At that point I was a listener, not a musician or composer. That suggests that the naming and categorising of those activities should include the listener or viewer as part of the process.

Chisenhale Gallery 1994

IN THE GALLERY

For a musician like myself, generally working with recorded sound rather than performance, the opportunity to make work in a gallery is a rare chance to explore something which would be impossible in other contexts. I think the nature of what I do has to make it as formal as it is, my theoretical and historical grasp of visual art is undoubtedly better than my formal musicology, so I knew what I was doing and the context I was doing it in. It is more muted in its relationship to gallery space than the more radical nature of work by, for example, Kerry Trengove or Stuart Brisley, I'd like to think of it as more akin to the work of Bethan Huws or 'Black', a more recent Stuart Brisley work, still very destructive towards the idea of the artwork as object but in a very subtle way, qualified by history and expectation.  I'm inclined to think that all this work has performed a similar function in differing historical contexts.
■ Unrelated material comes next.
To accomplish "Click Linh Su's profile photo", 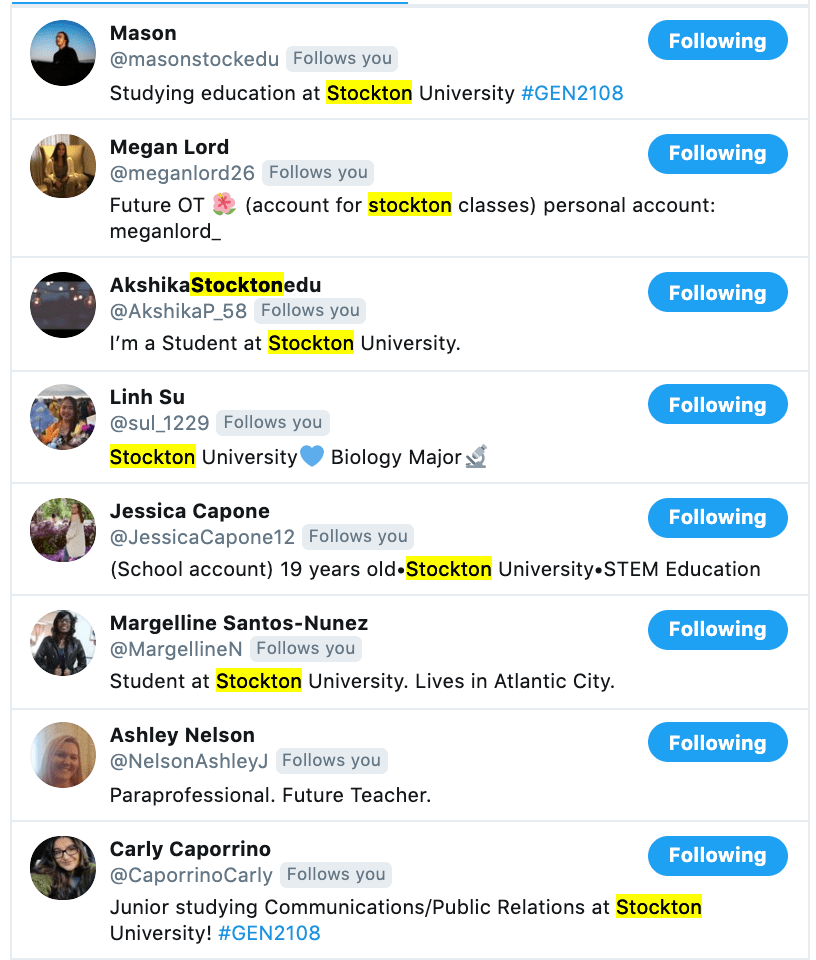I will (x=62, y=417).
I did a workshop in the old sound studio at the Slade School of Art many years ago, and rather than pedantically explain the conventions of a recording studio, I tried to explore the relationship of each piece of equipment to the next part of the audio chain. Part of this process involved making what I suppose was an early version of The Listening Room, with microphone feedback and a tape delay, the tape stretched between two tape recorders. Afterwards, one of the students described what I was doing as 'sculptural'; she was struck by the physical manipulation of the materials, primarily the physical manipulation of the tape, but also the physicality of the space, the air in the room.  Later, teaching at Middlesex University, I was involved in a sculpture seminar where I spent a long time talking about the way the work was deliberately lit with photographic lights and moving slightly in the air as it was suspended from the ceiling. I talked about this work as a time-based work, because of its relationship to light and time and also because I was becoming worried about orthodoxies of video and hi-tech electronic media within the time-based areas in art colleges. (It was a rather odd place to have that particular concern because the Fine Art course at Middlesex had no problem transgressing those artificial boundaries between disciplines.) So I started thinking about the corollary to what I had been saying, looking at my own work in terms of formal sculptural concerns. The Listening Room has a consistent structure moderated by conditions of the space it is in. That's a fair description of sculpture as far as I'm concerned. I admire Bruce McLean's use of the word to describe almost any manifestation of his work in any medium. I've always been a bit doubtful about the formal idea of sculpture.

Chisenhale Gallery 1994

The Listening Room was first shown in public at the Chisenhale Gallery, 64 Chisenhale Road, London E3 5QZ, 15-17th September 1994. The Chisenhale Gallery is supported by the London Arts Board.

Chisenhale Gallery


An interview recorded during The Listening Room installation appears on Audio Arts, Volume 14 number 3. Audio Arts, 6 Briarwood Road, London SW4 9PX, UK.
A recorded version of the work was released on the compilation CD Silence (a tribute to John Cage), catalogue number 36CD-NO20, released by Wacoal Art Center, 5-6-23 Minami-Aoyama, Minato-Ku, Tokyo 107. This is currently out of catalogue.  The recorded version was constructed from overlays of four separate recordings of a version of the work installed at Newham Leisure Centre in East London.

A large version of The Listening Room was created for the Biennale of Sydney in September 1998.